**Records provided:**
━━━━

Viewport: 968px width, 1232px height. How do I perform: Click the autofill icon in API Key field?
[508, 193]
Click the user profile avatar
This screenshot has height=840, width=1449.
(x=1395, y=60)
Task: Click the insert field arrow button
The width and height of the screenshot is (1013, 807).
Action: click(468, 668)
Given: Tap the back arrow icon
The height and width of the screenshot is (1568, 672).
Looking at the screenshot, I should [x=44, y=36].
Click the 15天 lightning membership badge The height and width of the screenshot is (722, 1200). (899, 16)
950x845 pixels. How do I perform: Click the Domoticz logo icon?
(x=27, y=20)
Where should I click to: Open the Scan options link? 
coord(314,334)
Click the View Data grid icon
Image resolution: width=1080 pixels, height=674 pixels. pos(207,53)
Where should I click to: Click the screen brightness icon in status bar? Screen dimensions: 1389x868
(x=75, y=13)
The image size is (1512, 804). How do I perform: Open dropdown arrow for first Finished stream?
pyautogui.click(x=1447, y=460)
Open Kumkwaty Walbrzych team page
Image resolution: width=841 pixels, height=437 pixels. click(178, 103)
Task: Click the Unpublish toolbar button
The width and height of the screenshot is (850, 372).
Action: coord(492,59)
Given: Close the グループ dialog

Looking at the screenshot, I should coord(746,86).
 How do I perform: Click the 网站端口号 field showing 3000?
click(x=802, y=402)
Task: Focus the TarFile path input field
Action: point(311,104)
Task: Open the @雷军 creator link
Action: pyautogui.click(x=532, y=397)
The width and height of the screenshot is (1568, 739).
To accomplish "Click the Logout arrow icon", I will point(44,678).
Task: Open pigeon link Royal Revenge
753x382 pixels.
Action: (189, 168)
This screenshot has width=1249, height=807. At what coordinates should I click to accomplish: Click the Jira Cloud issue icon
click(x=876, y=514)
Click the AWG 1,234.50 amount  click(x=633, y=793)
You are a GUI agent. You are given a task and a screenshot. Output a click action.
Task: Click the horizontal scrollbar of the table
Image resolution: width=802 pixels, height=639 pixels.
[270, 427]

━━━━

**What to do:**
Give back, exactly as written, the stretch from the line with "Task: Open pigeon link Royal Revenge" through the line with "You are a GUI", and no other lines from the records above.

**Solution to this task:**
Task: Open pigeon link Royal Revenge
753x382 pixels.
Action: (189, 168)
This screenshot has width=1249, height=807. At what coordinates should I click to accomplish: Click the Jira Cloud issue icon
click(x=876, y=514)
Click the AWG 1,234.50 amount  click(x=633, y=793)
You are a GUI agent. You are given a task and a screenshot. Output a click action.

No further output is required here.